A lot of retailers get a trafficking determination from the USDA without even realizing that they committed trafficking or did anything wrong in the first place. A lot of retailers engage in the practice of extending credit to shoppers they know or long standing customers. In those cases, a SNAP recipient with no benefits available at the time will shop at the retailer, and then the retailer will charge the EBT card when the benefits are issued for the next cycle. Although this practice seems harmless, its not permitted under the regulations.

This practice is widespread among small shops all over poor communities. In these cases, the shopper is an EBT recipient who relies on food stamps to feed their families. This predicament is especially problematic however, for the retailer. In particular, highly populated urban neighborhoods have multiple small groceries competing for customers. The EBT shopper in need of credit puts pressure on the retailer to extend credit, or they will take their business to another competing store. Many of these small stores rely on EBT to operate and the threat of losing customers has significant consequences for them.

The USDA considers such extensions of credit as trafficking. For one, there is no way to account for the products that were purchased on credit, or to even determine if they are EBT eligible items. For another, the the SNAP benefits must be used in real time, at the time that the items are purchased. The store owner in most cases does not gain anything except the loyalty of the customer and the transaction amounts. There is an opportunity for the retailer to extend credit for a price, meaning, the shopper gets $10 worth of goods for $15 in EBT, which is a clear case of trafficking.

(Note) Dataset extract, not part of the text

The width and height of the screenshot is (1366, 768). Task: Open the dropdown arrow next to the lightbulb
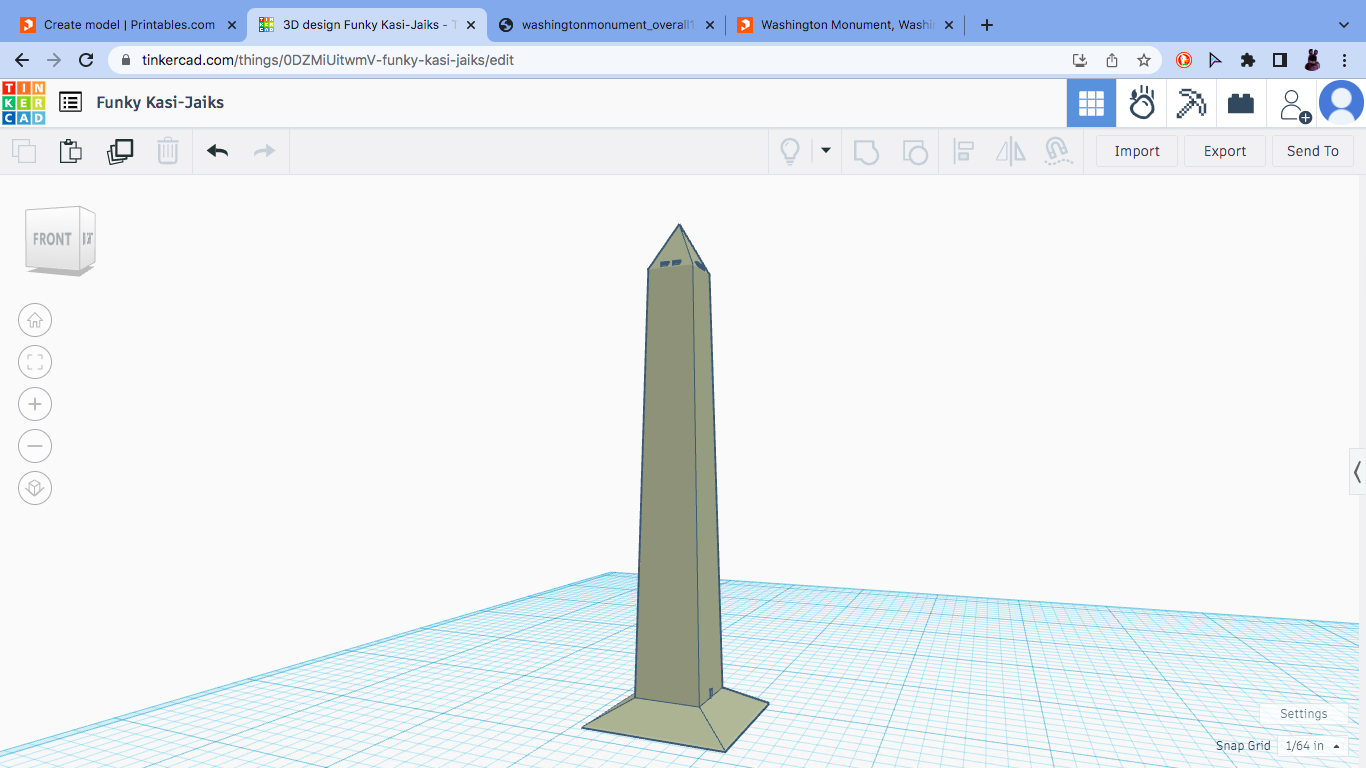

Although the custom among store owners is to extend credit without an additional surcharge, the USDA considers all cases of credit extension as trafficking.

Depending on the store size, location and the demographic of the customer, this practice can we universally found across entire neighborhoods. A retailer who gets charged with trafficking often feels blindsided knowing that the practice is widespread in the whole neighborhood. Although each case is different and must be reviewed on a case by case basis, in general the USDA treats these matters harshly to discourage the practice.

Page 9 of the USDA Retailer Training Guide states: Credit Accounts SNAP customers must pay for their purchases at the time of sale. You may not accept SNAP benefits as payments on credit accounts. You may not hold your customers’ SNAP EBT cards or card account information at your store for future use.